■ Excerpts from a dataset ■
----------

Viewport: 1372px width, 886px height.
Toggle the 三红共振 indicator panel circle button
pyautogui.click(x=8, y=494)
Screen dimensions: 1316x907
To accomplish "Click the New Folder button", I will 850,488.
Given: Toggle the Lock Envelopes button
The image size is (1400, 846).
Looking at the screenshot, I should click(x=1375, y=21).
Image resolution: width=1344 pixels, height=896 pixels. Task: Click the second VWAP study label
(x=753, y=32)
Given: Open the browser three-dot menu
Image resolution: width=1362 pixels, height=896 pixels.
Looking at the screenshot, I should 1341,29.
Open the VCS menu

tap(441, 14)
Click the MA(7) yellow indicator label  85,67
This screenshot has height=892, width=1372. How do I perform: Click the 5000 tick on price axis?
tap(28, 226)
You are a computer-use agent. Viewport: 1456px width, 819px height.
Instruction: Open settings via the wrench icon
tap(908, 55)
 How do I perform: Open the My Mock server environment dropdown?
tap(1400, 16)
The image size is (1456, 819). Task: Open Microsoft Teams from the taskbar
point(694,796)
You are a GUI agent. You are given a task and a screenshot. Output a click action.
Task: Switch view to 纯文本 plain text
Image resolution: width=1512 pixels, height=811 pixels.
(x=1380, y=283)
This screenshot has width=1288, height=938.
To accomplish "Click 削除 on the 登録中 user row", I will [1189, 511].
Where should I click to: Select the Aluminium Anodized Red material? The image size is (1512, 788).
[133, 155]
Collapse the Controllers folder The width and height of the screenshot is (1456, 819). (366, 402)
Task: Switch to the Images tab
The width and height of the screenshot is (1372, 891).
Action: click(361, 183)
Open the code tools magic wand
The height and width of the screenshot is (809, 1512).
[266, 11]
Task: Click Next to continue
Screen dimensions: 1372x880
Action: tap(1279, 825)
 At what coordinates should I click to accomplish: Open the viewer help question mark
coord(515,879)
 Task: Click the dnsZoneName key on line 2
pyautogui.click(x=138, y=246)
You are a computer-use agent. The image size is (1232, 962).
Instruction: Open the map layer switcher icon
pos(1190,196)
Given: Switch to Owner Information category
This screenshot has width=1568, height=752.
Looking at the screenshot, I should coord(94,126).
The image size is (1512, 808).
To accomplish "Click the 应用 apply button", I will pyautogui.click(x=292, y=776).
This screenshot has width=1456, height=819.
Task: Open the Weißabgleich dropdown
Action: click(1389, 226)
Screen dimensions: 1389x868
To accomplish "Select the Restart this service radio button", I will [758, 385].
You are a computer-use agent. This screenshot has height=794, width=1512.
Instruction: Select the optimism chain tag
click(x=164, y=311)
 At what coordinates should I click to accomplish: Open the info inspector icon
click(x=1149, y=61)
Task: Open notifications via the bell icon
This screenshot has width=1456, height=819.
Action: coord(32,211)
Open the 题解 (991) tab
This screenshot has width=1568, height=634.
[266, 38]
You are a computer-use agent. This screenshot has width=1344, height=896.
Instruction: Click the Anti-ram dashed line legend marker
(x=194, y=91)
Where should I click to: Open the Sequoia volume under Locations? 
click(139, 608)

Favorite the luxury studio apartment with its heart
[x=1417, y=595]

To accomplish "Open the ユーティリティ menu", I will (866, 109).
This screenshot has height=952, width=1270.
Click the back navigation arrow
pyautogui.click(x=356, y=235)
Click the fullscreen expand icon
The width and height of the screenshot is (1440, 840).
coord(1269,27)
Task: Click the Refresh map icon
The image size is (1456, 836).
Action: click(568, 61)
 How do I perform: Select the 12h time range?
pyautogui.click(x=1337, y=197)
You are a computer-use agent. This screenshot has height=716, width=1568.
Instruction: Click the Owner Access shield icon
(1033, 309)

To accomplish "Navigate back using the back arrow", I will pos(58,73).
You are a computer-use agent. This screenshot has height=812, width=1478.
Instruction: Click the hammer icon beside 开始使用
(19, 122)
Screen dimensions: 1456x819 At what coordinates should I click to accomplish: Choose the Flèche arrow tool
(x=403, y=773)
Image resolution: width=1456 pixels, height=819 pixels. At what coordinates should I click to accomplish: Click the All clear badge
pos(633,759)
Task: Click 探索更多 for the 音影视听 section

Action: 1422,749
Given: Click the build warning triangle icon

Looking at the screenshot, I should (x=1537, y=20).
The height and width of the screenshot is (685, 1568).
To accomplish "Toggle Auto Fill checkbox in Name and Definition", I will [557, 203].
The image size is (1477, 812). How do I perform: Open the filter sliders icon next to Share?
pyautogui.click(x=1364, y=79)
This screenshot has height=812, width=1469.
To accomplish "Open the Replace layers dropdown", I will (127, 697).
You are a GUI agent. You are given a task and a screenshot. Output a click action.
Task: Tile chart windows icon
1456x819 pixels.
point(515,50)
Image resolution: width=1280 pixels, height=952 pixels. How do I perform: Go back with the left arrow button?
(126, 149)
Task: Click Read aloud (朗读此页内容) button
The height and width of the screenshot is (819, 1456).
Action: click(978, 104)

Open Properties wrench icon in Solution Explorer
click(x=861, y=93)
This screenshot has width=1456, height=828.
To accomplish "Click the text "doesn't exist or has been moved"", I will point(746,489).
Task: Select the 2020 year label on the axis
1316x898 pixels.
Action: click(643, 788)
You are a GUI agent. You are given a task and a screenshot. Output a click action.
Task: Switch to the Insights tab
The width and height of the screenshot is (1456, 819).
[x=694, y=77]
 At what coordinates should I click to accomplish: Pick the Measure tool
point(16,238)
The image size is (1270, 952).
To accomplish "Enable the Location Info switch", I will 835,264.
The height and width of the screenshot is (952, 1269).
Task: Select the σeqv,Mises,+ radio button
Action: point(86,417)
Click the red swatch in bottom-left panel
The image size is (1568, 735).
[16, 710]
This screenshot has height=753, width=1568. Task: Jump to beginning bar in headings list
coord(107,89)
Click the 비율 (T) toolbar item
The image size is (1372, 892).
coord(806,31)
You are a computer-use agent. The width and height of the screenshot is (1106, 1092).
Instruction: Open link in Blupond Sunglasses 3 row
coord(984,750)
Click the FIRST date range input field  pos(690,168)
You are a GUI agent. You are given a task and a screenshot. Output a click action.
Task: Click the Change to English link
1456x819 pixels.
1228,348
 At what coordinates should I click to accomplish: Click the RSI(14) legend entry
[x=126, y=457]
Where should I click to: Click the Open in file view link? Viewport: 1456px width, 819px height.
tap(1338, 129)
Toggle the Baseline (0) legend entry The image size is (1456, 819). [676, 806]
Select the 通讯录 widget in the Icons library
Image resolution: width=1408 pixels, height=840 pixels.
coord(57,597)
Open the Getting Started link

----------

■ The problem ■
Every line in the records above that contains the word "computer" is to be copied out.

■ Written answer ■
You are a computer-use agent. Viewport: 1456px width, 819px height.
You are a computer-use agent. The image size is (1232, 962).
You are a computer-use agent. This screenshot has height=794, width=1512.
You are a computer-use agent. This screenshot has width=1344, height=896.
You are a computer-use agent. This screenshot has height=716, width=1568.
You are a computer-use agent. This screenshot has height=812, width=1478.
You are a computer-use agent. The width and height of the screenshot is (1106, 1092).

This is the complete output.